━━━━━ MATERIALS PROVIDED ━━━━━

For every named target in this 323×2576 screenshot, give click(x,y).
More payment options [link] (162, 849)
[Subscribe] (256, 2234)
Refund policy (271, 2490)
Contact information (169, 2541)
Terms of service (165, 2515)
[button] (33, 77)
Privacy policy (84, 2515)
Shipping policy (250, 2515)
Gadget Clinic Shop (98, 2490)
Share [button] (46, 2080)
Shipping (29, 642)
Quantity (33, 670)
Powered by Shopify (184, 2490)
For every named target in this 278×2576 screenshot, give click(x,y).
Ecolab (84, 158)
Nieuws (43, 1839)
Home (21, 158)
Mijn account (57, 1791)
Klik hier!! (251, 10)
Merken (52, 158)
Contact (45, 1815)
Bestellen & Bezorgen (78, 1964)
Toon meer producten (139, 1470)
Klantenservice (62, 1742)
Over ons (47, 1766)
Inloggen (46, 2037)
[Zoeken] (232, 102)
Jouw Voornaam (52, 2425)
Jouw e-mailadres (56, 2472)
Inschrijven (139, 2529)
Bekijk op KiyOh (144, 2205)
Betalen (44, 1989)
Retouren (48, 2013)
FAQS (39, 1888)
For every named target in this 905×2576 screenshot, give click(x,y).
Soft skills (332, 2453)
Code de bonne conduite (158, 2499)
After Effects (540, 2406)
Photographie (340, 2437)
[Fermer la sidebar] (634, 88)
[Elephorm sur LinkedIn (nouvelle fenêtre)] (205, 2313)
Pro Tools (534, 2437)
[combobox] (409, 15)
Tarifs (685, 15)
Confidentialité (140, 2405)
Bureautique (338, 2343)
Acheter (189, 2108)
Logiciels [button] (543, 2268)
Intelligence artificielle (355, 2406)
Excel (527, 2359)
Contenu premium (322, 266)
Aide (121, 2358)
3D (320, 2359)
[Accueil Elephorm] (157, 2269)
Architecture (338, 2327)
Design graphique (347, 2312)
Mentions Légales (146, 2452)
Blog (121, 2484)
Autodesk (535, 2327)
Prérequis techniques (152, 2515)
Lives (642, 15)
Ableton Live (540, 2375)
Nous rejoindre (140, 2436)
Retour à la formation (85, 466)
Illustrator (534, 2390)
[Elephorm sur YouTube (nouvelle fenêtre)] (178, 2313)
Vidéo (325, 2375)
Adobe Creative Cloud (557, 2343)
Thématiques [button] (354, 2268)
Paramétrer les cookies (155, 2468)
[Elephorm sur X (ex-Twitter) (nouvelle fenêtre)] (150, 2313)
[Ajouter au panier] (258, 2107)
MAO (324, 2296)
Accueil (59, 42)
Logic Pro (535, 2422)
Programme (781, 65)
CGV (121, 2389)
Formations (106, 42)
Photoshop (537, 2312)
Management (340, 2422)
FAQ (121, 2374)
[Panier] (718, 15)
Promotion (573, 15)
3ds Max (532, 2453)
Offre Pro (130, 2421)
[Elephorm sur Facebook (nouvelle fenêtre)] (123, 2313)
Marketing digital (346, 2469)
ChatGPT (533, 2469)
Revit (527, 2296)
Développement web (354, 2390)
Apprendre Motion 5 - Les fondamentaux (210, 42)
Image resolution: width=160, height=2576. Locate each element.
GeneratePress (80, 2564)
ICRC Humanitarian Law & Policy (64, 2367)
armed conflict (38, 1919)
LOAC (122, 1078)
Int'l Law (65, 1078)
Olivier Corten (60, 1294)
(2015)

━━━━━

PROBLEM TO WORK ON —
Where a line of the records has the string "give", return that line.

RESULT OF THE EXERCISE —
For every named target in this 323×2576 screenshot, give click(x,y).
For every named target in this 278×2576 screenshot, give click(x,y).
For every named target in this 905×2576 screenshot, give click(x,y).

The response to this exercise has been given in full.